=== Exercise description ===
Pictures are to be omitted. Output only the lines from the one containing "Where should I" through the end of the data, word for word.

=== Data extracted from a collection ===
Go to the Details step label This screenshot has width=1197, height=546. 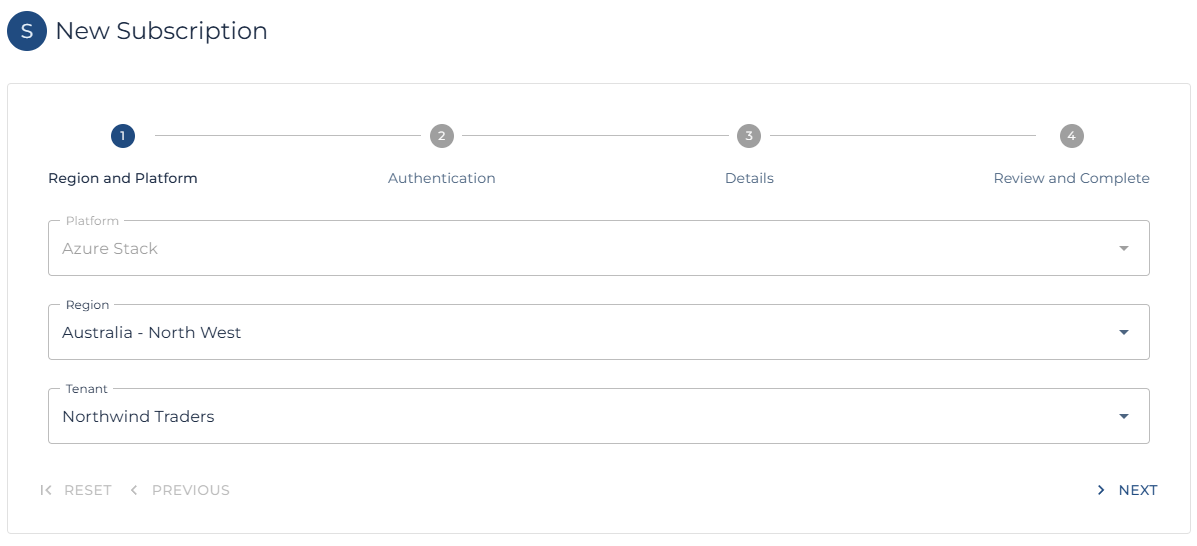click(749, 178)
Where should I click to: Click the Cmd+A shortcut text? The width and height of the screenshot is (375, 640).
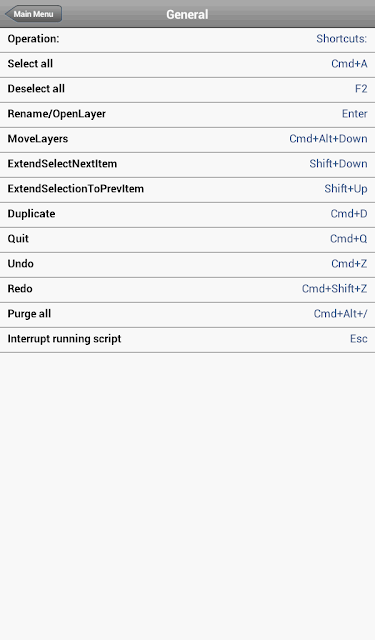pos(349,64)
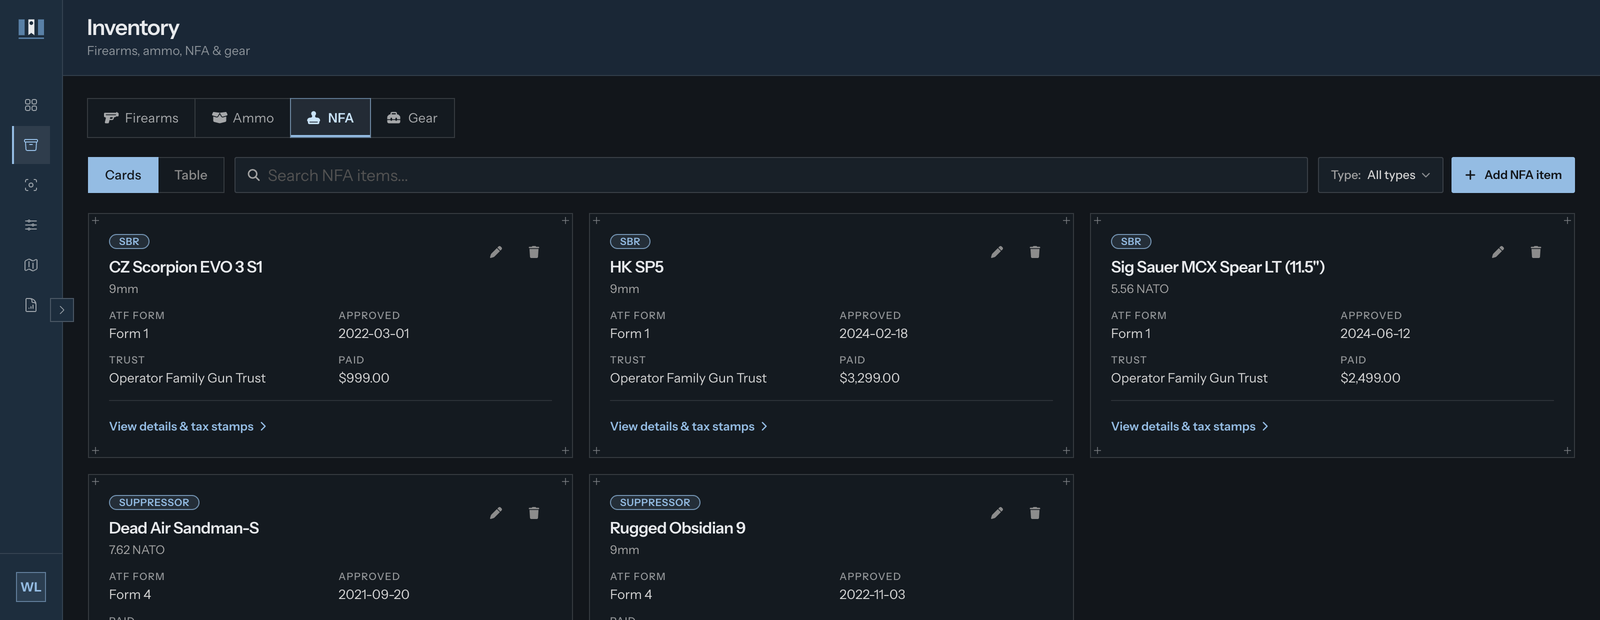Edit the CZ Scorpion EVO 3 S1 card
Screen dimensions: 1600x620
(x=496, y=252)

=== Reply to the task ===
Where should I click to: Click the Cmd+A shortcut text? The width and height of the screenshot is (375, 640).
pos(349,64)
Edit the CZ Scorpion EVO 3 S1 card
Screen dimensions: 1600x620
(x=496, y=252)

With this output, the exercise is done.